**Istruzione scritta A**
Riscrivi sotto forma di elenco il paragrafo del brano sui due fratelli che inizia con "Un urlo, all'improvviso", conservandone i fatti principali.
**Istruzione scritta B**
Traduci in inglese questa frase del brano sui due fratelli: "Lo scempio è tale che non si riesce a determinare con certezza il numero dei colpi."
**Istruzione scritta C**
Per favore, prosegui il brano sui due fratelli a partire dal punto in cui si interrompe.

DUE FRATELLI

Il 7 giugno 1945, la famiglia di Giuseppe Camodeca è nella casetta colonica sita in contrada Seque del comune di Castroregio per i quotidiani lavori nei campi: Giuseppe ed il bracciante Gabriele Di Lazzaro curano la vigna; i figli Nicola e Pietro lavorano nei rispettivi pezzi di terra; Maria Ierovante, la moglie, è in casa a confezionare il formaggio.

Un urlo, all’improvviso, scuote la tranquillità del lavoro. Maria smette di preparare il formaggio, con due salti esce sull’aia e, alla distanza di circa trenta metri, vede il figlio Nicola caduto a terra per un colpo di scure alla testa infertogli dal fratello Pietro. Urla a sua volta e corre verso i figli, quindi si lancia su Nicola per proteggerlo da altri colpi, ma Pietro continua come una furia, incurante del fatto che sua madre abbia messo le mani sulla testa di Nicola per cercare di attutire i colpi e le rompe la destra. Poi Pietro butta la scure e scappa. In questo frattempo arrivano anche Giuseppe ed il bracciate, che restano sconvolti dall’orribile scempio.

Nicola, praticamente morto, viene prima portato nella casetta colonica e poi in paese dove, poco dopo, il suo cuore smette di battere. I Carabinieri di Amendolara, competenti per territorio, non possono fare altro che constatare la morte ed avvisare il Pretore, che dispone subito l’autopsia. Nicola Camodeca è stato colpito alla testa con il dorso della scure e due volte all’avambraccio destro col taglio della stessa arma, segno che ha cercato di ripararsi dai colpi. Il perito, scuotendo la testa, dice:

La morte è stata causata dalle ferite al capo e specialmente da quelle alla regione frontale e temporale, che hanno determinato anche fuoriuscita di materia cerebrale, oltre che commozione. Data l’entità delle ferite alla testa, ritengo che a produrle siano stati parecchi colpi.

Lo scempio è tale che non si riesce a determinare con certezza il numero dei colpi.

Due giorni dopo viene ascoltata Caterina Voto, la vedova di Nicola, che rivela:

Da circa quattro anni tra mio marito e mio cognato succedevano continui litigi per ragioni di interesse. Una prima questione sorse perché mio cognato si era appropriato di un pezzo di terreno facente parte della quota di mio marito e si risolse per l’arrendevolezza di mio marito, che lasciò al fratello quanto costui pretendeva. Un secondo litigio fu originato dalla divisione di una pagliera e l’ultima perché mio cognato aveva vietato a mio marito di passare davanti la di lui stalla per recarsi nei suoi terreni, mentre ne aveva il diritto

– Ma nel giorno o nei giorni precedenti al delitto era accaduto qualcos’altro?

La sera del 6 giugno, Pietro aveva deposto dei pali di traverso davanti alla sua stalla per impedire a mio marito il passaggio verso i suoi terreni

– E poi?

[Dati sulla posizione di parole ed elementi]
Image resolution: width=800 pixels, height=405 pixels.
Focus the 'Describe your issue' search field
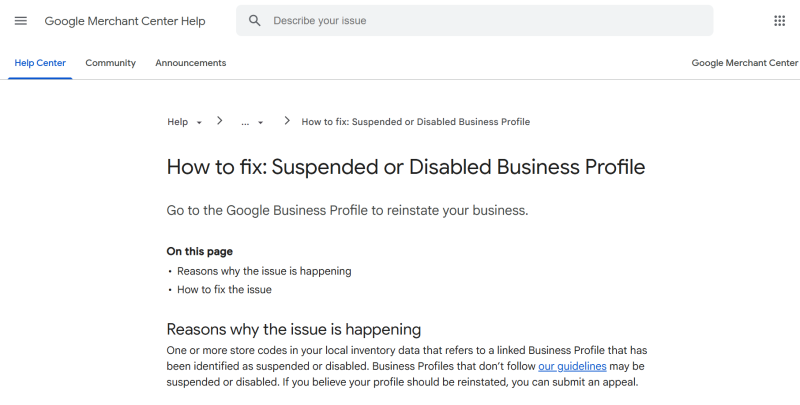click(x=480, y=21)
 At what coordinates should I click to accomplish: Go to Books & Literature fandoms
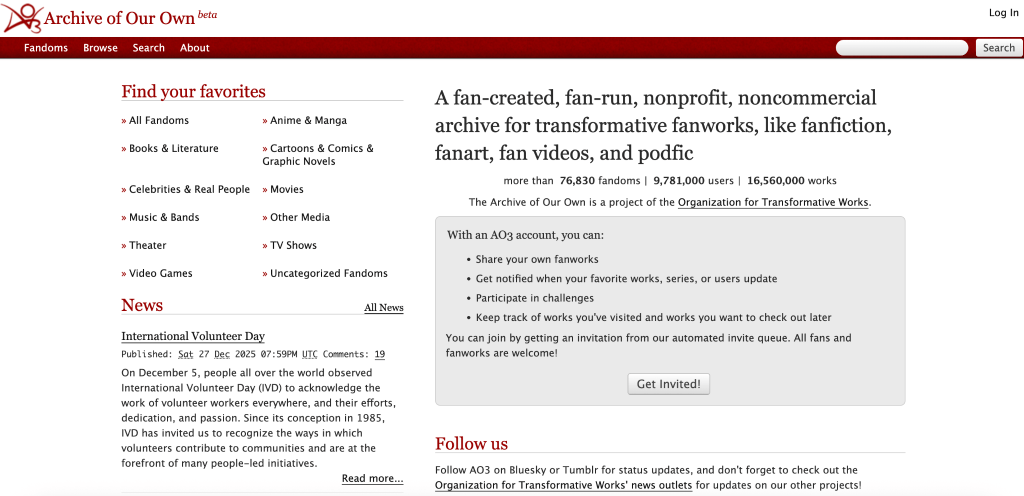[x=173, y=149]
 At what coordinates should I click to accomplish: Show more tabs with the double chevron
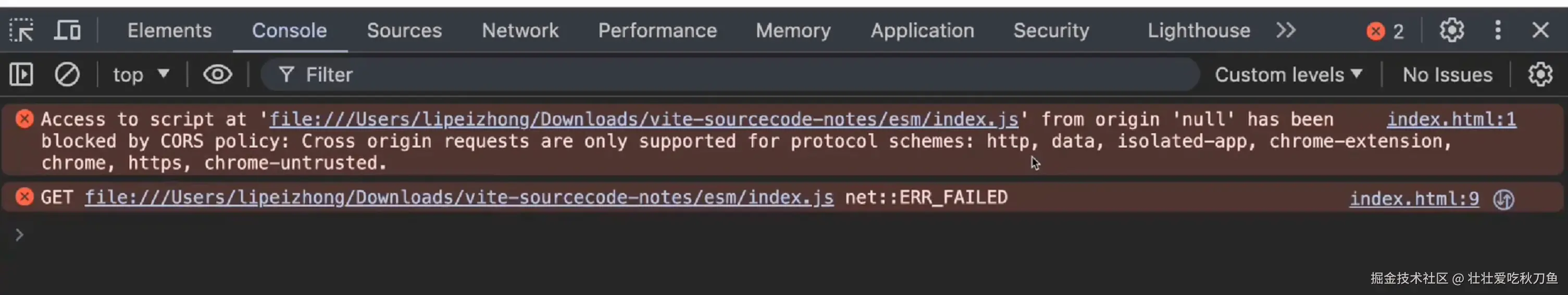click(x=1286, y=30)
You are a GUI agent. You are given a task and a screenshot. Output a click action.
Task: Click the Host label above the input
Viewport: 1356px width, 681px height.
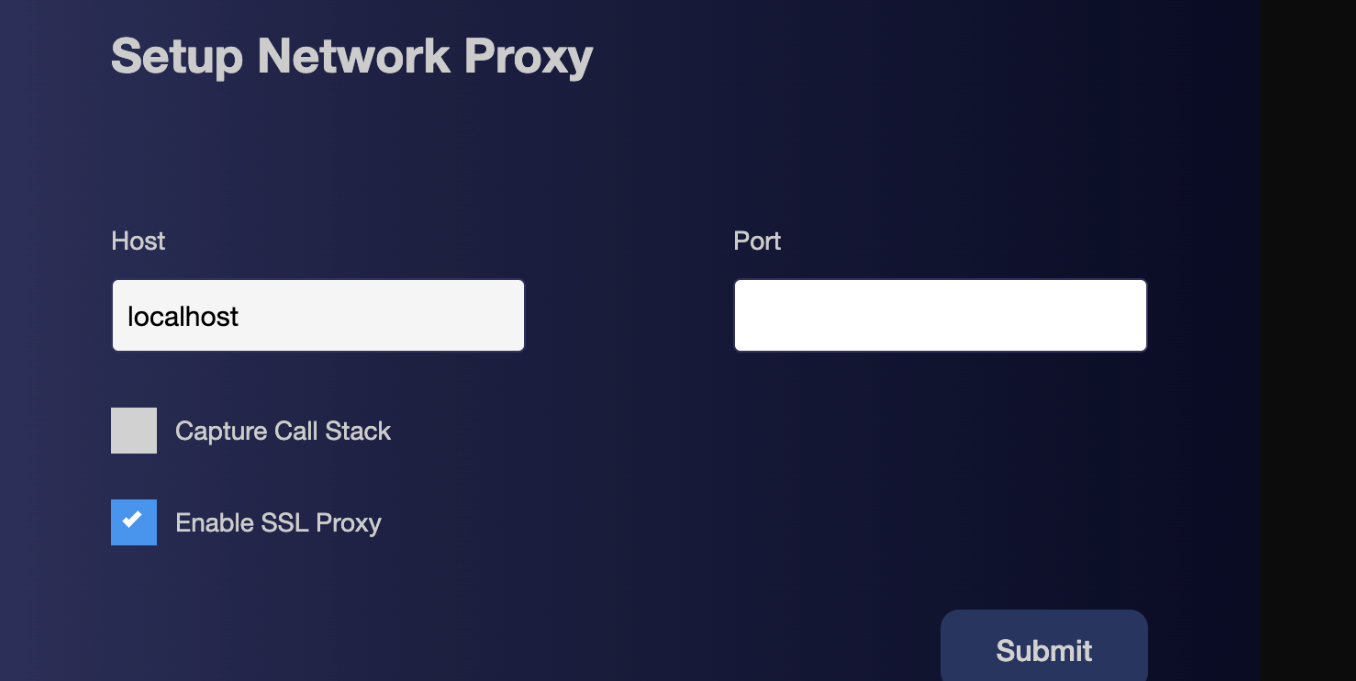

**Risultato A**
- Un urlo interrompe il lavoro e Maria lascia il formaggio per uscire sull'aia.
- A circa trenta metri vede Nicola a terra, colpito alla testa con una scure dal fratello Pietro.
- Maria urla, corre verso i figli e si getta su Nicola, mettendogli le mani sulla testa per proteggerlo.
- Pietro continua a colpire con furia e le rompe la mano destra.
- Poi Pietro getta la scure e fugge.
- Giuseppe e il bracciante arrivano e restano sconvolti.

**Risultato B**
The carnage is such that the number of blows cannot be determined with certainty.

**Risultato C**
– E poi, avendoli mio marito spostati, Pietro attese che tornasse dalla fontana, ove si era recato per abbeverare gli animali, e a circa trenta metri dalla masseria lo colpì all’improvviso

Viene ascoltata anche Maria Russo, la moglie di Pietro, che racconta le cose al contrario della cognata:

I due fratelli erano, da quattro anni, in continui litigi per una derivazione di acqua, per l’apposizione di termini nelle proprietà contigue, per la divisione di una pagliera e per il passaggio preteso da Nicola avanti la porzione di una stalla, toccata a mio marito, per recarsi nei suoi fondi

– Sapete se era accaduta qualcosa subito prima del delitto?

La mattina del sette, avendo Nicola tolto dei pali posti da mio marito la sera precedente per impedirgli il passaggio, Pietro richiamò il fratello, facendogli presente che gli vietava assolutamente il passaggio. Nicola, inferocitosi, tirò una prima bastonata al braccio ed una seconda alla testa di mio marito, minacciando che quel giorno lo avrebbe fatto a pezzi. Mio marito, allora, vistosi percosso e minacciato, lo percosse col cozzo della scure che teneva in mano, facendolo stramazzare a terra. Poi, avendolo visto sollevarsi al primo colpo, accecato dall’ira, continuò a colpirlo sino a che non lo vide più alzarsi. È stato in questa occasione che Pietro ha ferito anche sua madre, accorsa in aiuto del figlio

– Eravate presente? Avete visto la scena con i vostri occhi?

– No, non ero presente ma, informata del fatto, mi diressi subito verso la masseria e avendo incontrato mio marito, appresi il fatto da lui

In effetti avevo immaginato che un giorno o l’altro sarebbe successa una disgrazia, dato l’astio tra i due fratelli… – racconta Domenico Russo, il suocero di Pietro – mi è stato detto che mio genero ha riportato delle lesioni alla mano destra e alla testa e che, prima di colpire il fratello, era stato da questo percosso con un bastone

Molti dubbi. Di certo c’è solo la parte finale della tragica scena alla quale ha assistito e subito la madre dei due fratelli ed è in base al suo racconto che si procede contro Pietro Camodeca per omicidio volontario e lesioni personali e vengono attivate accurate ricerche per catturarlo, visto che è sparito nel nulla e ci vorrà quasi un mese per arrestarlo, il 3 luglio successivo. Interrogato, Pietro racconta la sua versione dei fatti:

Nicola, alle mie rimostranze per lo spostamento dei pali, rispose con due colpi di bastone, uno dei quali mi ha rotto la testa. impressionato dal sangue che mi colava dal viso e temendo che Nicola mi uccidesse, brandii la scure e gli gridai di allontanarsi ma lui, invece, afferrò la scure con l’intenzione di disarmarmi ed io, allora, con grande sforzo riuscii a togliergli l’arma dalle mani e cominciai a colpirlo, senza vedere dove e come, mentre ero tenuto col capo piegato verso terra

– A noi risulta che Nicola cadde a terra e voi lo colpiste con l’intenzione di ucciderlo!

Non è vero!

– Ce lo ha detto vostra madre che è intervenuta ed è anche rimasta ferita ad una mano…

Non ricordo dell’intervento di mia madre e nego di averla ferita!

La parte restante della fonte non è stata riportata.